Lani Rabah est un jeune auteur compositeur qui a su se faire apprécier d’un large public, notamment les jeunes. Sa poésie sensible, sa voix douce et profonde mais aussi ses ½uvres tristes et touchantes ont fait de lui un artiste peu commun. Ses chansons inspirées d’une tristesse très douce ont fait son succès.

Lani Rabah était très content de retrouver son public après une longue absence.

D’ailleurs, le public le lui rend bien ! La salle des spectacles était archi complète. Le public a vivement exprimé sa joie de retrouver ce jeune chanteur kabyle. Lani Rabah explique son absence par les conditions régionales et nationales que connais notre pays.
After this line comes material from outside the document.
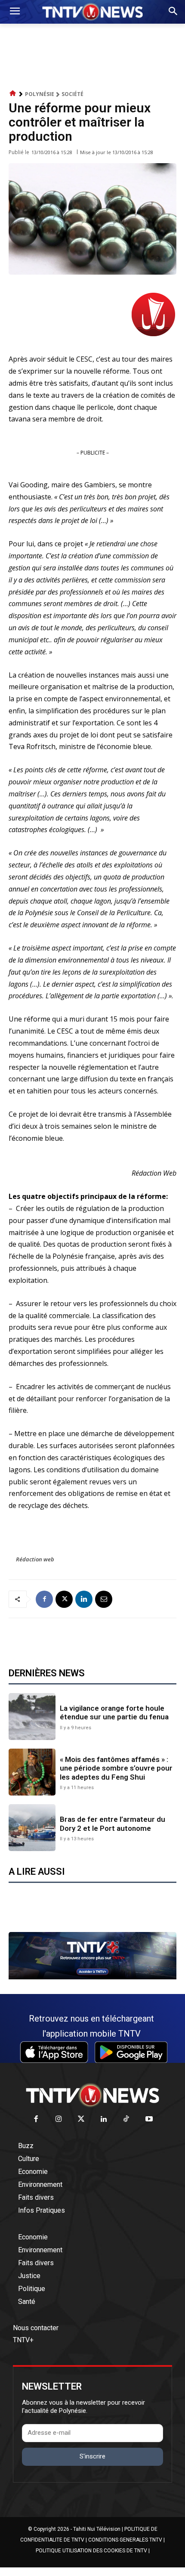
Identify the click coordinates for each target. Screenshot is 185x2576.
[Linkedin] (83, 1599)
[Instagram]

La violence terroriste, le banditisme… sont des situations défavorables à l’animation artistique, explique-t-il.

Par ailleurs, Lani Rabah qui s’est marié après la sortie de son dernier album en 2008, est actuellement père d’une petite fille. Ce jeune artiste prépare actuellement un nouvel album qui sera disponible sur les marchés à partir du mois d’avril 2011.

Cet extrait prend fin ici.